*AUFGABENSTELLUNG:*
A - Wofür steht die Abkürzung GMP im Bericht über den Roboter im Klinikum Braunschweig?
B - Führen Sie den Bericht über den Roboter im Klinikum Braunschweig im Anschluss an seinen letzten Satz weiter.

Klinikum Braunschweig: Modernster Roboter produziert Krebsmedikamente

04.03.2019
Herzstück des Roboters sind die Vorbereitungs- und die Herstellungskammer, die über eine Art Karussell miteinander verbunden sind.

Foto: Klinikum Braunschweig / Peter Sierigk

Das Klinikum Braunschweig verfügt über eines der größten und modernsten GMP-Zentren für Krankenhäuser in Deutschland. Dabei steht GMP für „Good Manufacturing Practice“. Diese sogenannte „gute Herstellungspraxis“ in der Produktion von Arzneimitteln und Wirkstoffen erfolgt in Reinraum-Laboren. Inzwischen ist die Zukunft im Klinikum noch einen Schritt weiter: Jetzt unterstützt einer der modernsten Roboter die Mitarbeitenden bei der Zubereitung von Zytostatika.

Laut Klinikum-Geschäftsführer Dr. Andreas Goepfert lagen die Beschaffungskosten in einem mittleren sechsstelligen Bereich. Der Braunschweiger Maximalversorger ist demnach das erste nicht-universitäre Krankenhaus mit solch einem Roboter, der die Sicherheit für Patienten und Personal weiter erhöhe.

Zytostatika sind natürliche oder synthetische Substanzen, die das Zellwachstum beziehungsweise die Zellteilung hemmen. Sie werden vor allem zur Behandlung von Krebs eingesetzt. Um die Zytostatika individuell für die jeweiligen Patienten herzustellen, dürfen die Mitarbeitenden der Klinikum-Apotheke die Labore nur mit Schutzkleidung betreten. „Die höchste Gefahrenquelle für Verunreinigungen ist der Mensch, daher haben wir sehr strenge Bekleidungs- und Verhaltensvorschriften“, verdeutlicht Chefapotheker Hartmut Vaitiekunas. In den Laboren werden die Partikeldichte in der Luft, die Luftfeuchtigkeit, der Druck und die Raumtemperatur ständig überwacht. Mitarbeiter müssen sich in ihrer Schutzkleidung einschleusen. Im sterilen Bereich tragen sie OP-Handschuhe, einen sterilen Overall, sogenannte „Reinraumstiefel“ und eine Kopfhaube mit „Sehschlitz“. Sie dürfen zum Beispiel kein Make-up tragen und sich noch nicht einmal schnell bewegen, da sie sonst zu viele Luftverwirbelungen auslösen würden.

*VORLIEGENDE DATEN:*
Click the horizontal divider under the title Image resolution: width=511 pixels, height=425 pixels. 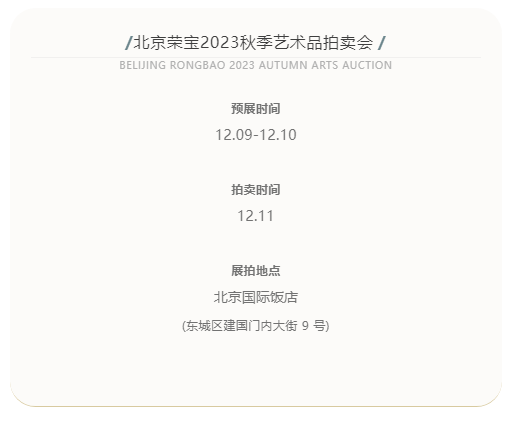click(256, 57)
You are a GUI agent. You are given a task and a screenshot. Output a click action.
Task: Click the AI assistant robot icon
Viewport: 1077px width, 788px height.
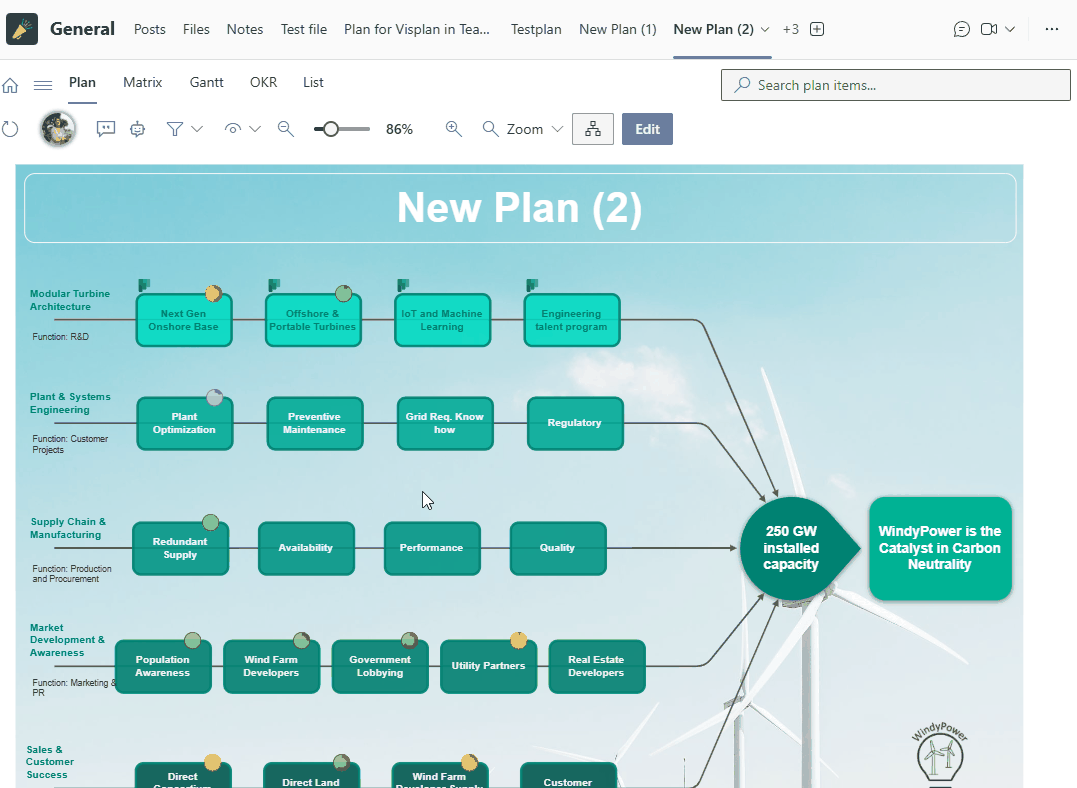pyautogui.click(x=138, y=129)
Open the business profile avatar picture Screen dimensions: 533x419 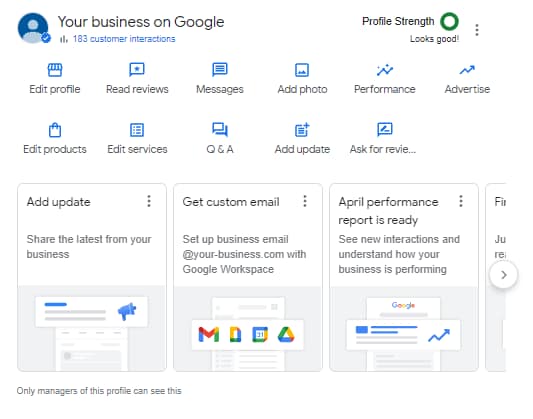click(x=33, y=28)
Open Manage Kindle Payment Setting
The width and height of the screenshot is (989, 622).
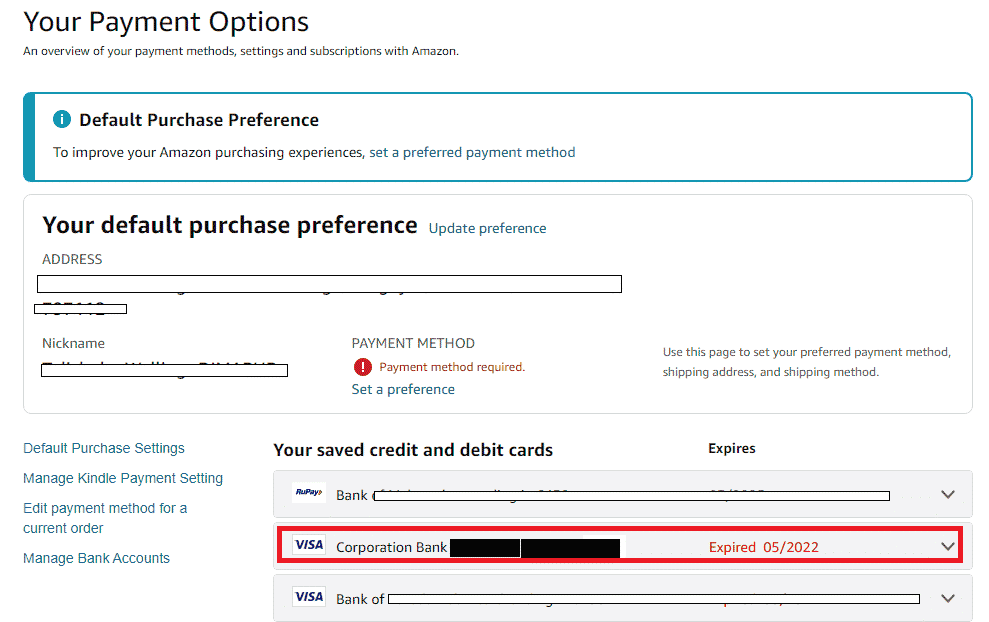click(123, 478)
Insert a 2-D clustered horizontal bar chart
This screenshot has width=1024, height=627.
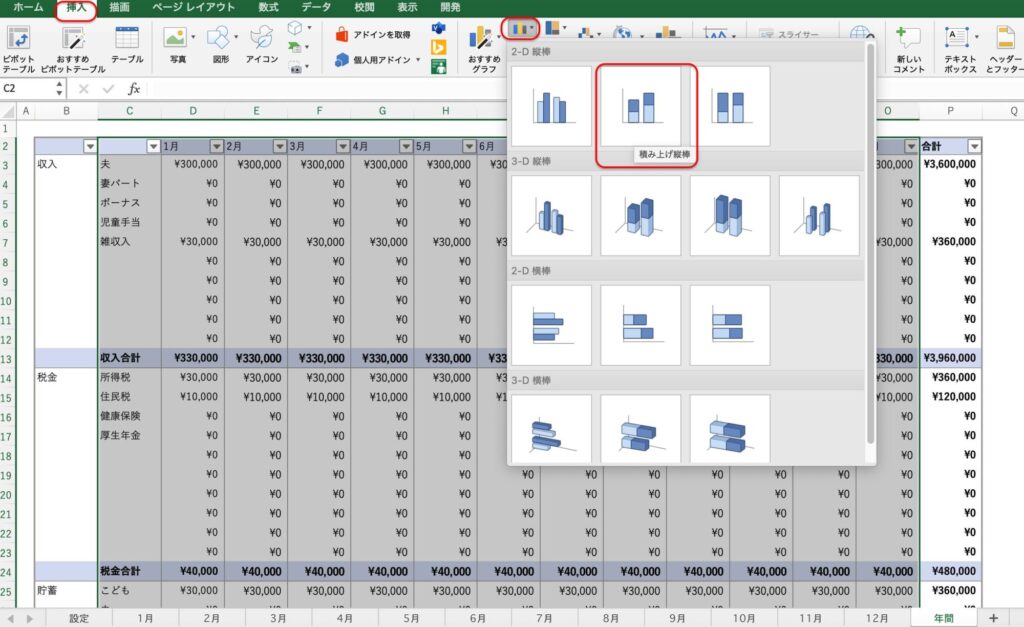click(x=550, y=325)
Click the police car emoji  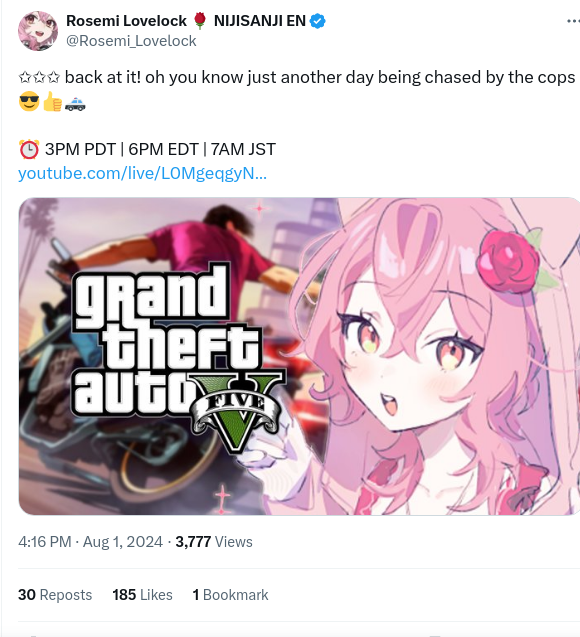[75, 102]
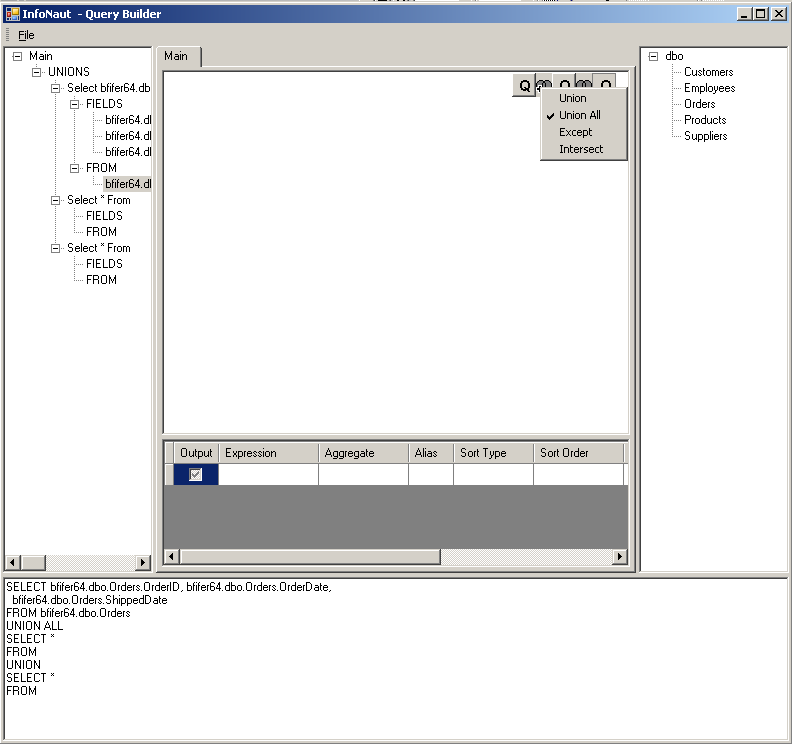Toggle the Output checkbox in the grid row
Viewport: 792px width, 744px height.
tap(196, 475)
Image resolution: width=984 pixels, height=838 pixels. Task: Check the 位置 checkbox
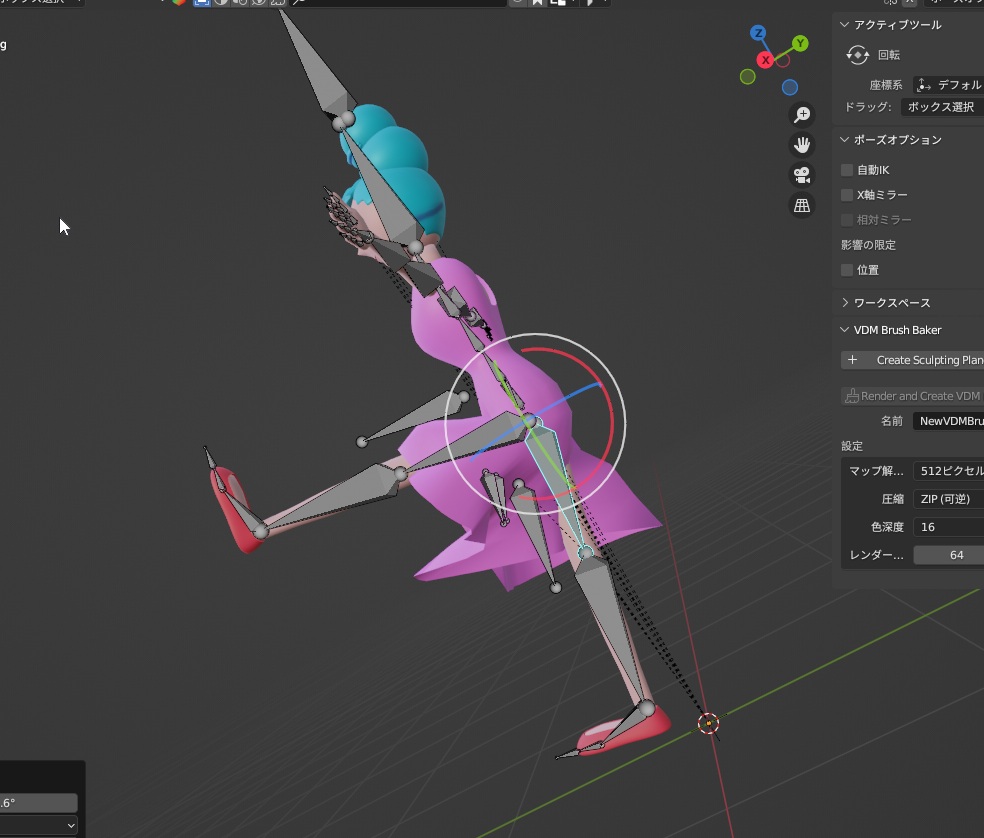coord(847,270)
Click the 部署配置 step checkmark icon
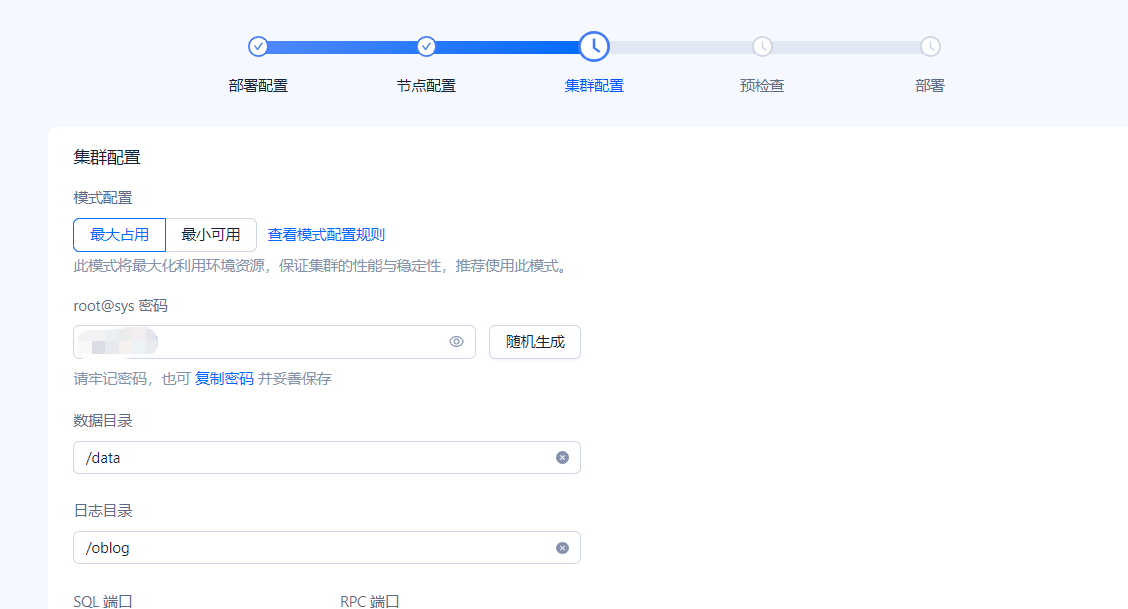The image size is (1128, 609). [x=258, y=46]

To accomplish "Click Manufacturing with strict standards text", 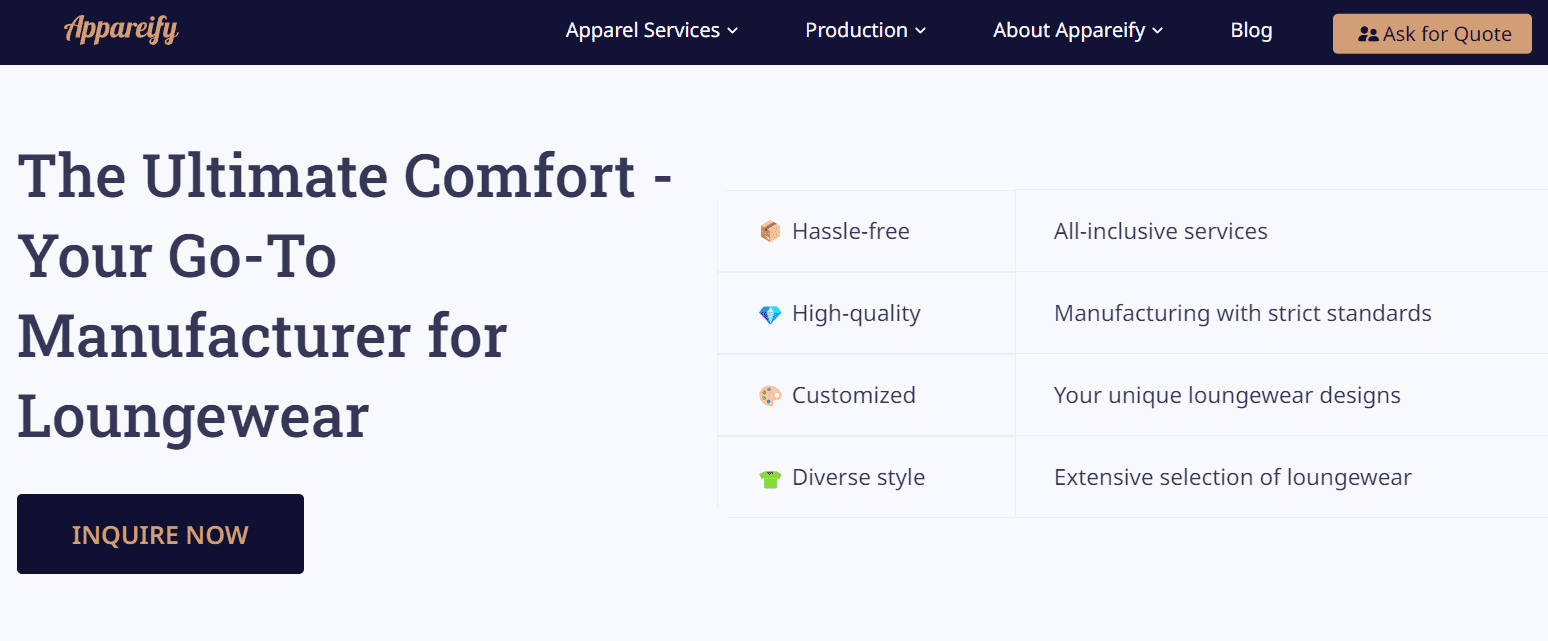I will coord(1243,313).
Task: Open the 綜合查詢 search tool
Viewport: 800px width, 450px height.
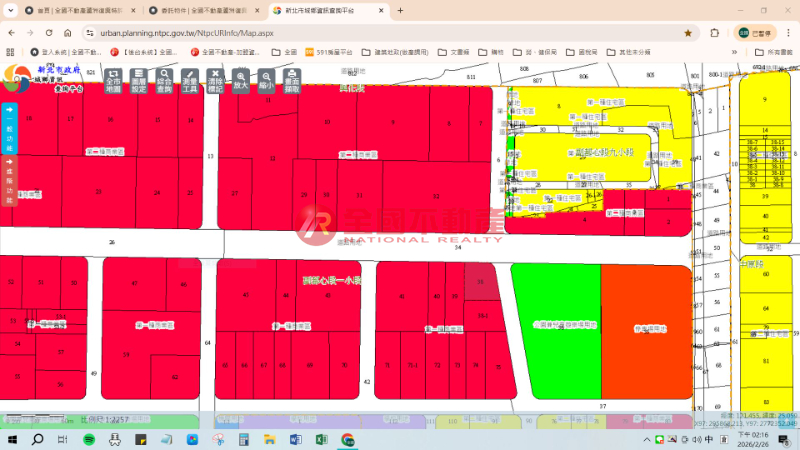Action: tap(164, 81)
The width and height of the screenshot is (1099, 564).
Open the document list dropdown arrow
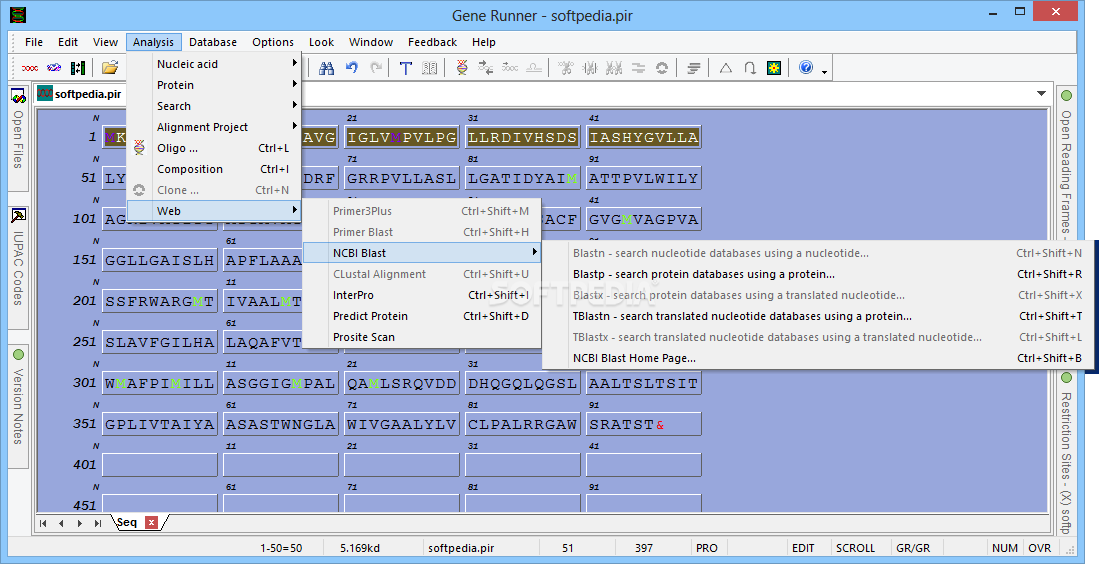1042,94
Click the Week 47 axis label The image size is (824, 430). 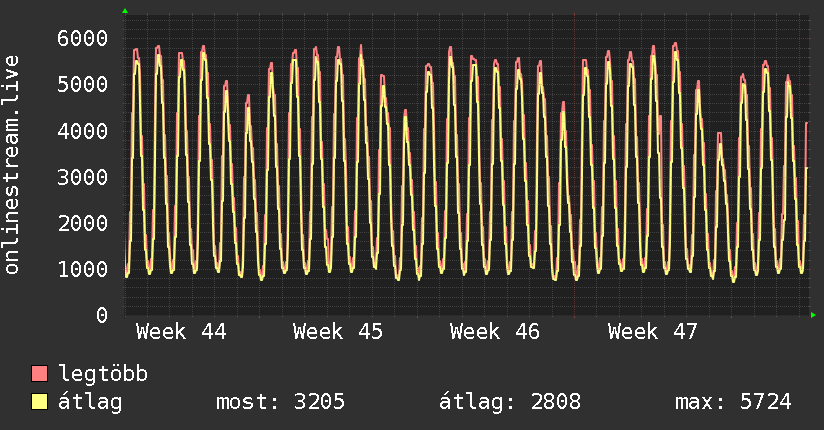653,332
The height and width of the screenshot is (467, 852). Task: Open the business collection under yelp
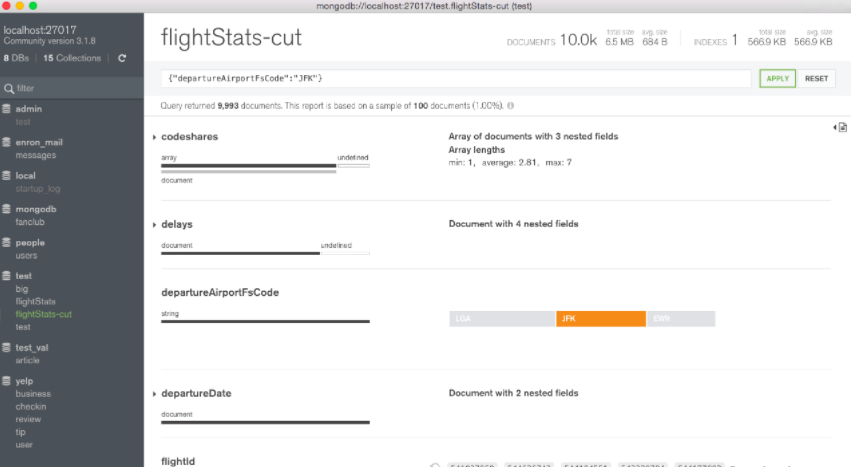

*ANTWORTEN JE AUFGABE:*
A - GMP steht für „Good Manufacturing Practice“, also „gute Herstellungspraxis“.

B -
Dieses alltägliche Prozedere bleibt dem neuen Apoteca Roboter erspart. Wuchtig steht er da, mehr als zwei Meter breit, fast zweieinhalb Meter hoch, mit einem Gewicht von mehr als 1,6 Tonnen. „Um den Roboter in zwei großen Teilen in das Reinraum-Labor zu bekommen, musste zuvor eigens eine Wand herausgenommen und die restlichen Labore separiert werden“, erinnert sich Apothekerin Dr. Julia Eichmüller. Gemeinsam mit ihrer Kollegin Gabriele Schöne erklärt sie die Funktionsweise des Roboters: „Kernstück sind zwei Kammern hinter Glas, einmal der Vorbereitungs- und daneben der Herstellungsbereich.“ Über die Beladezone des Vorbereitungsbereiches gibt Kollege Mensch dem Roboter die einzelnen Zutaten für die Herstellung der Zytostatika hinein. Über eine Art Karussell befördert der Roboter diese Zutaten in die Herstellungskammer, löst dort Pulver in Flüssigkeiten auf und zieht Flüssigkeiten auf Spritzen auf. Eine digitale Waage und eine Kamera überwachen den Produktionsprozess, die Zuordnung erfolgt über Barcodes. Alles erfolgt aseptisch mittels eines Partikelmonitorings, das den Bedingungen der Reinraumklasse A unterliegt. Die Vorteile liegen auf der Hand: eine höhere Qualität und mehr Medikamenten- bzw. Patientensicherheit.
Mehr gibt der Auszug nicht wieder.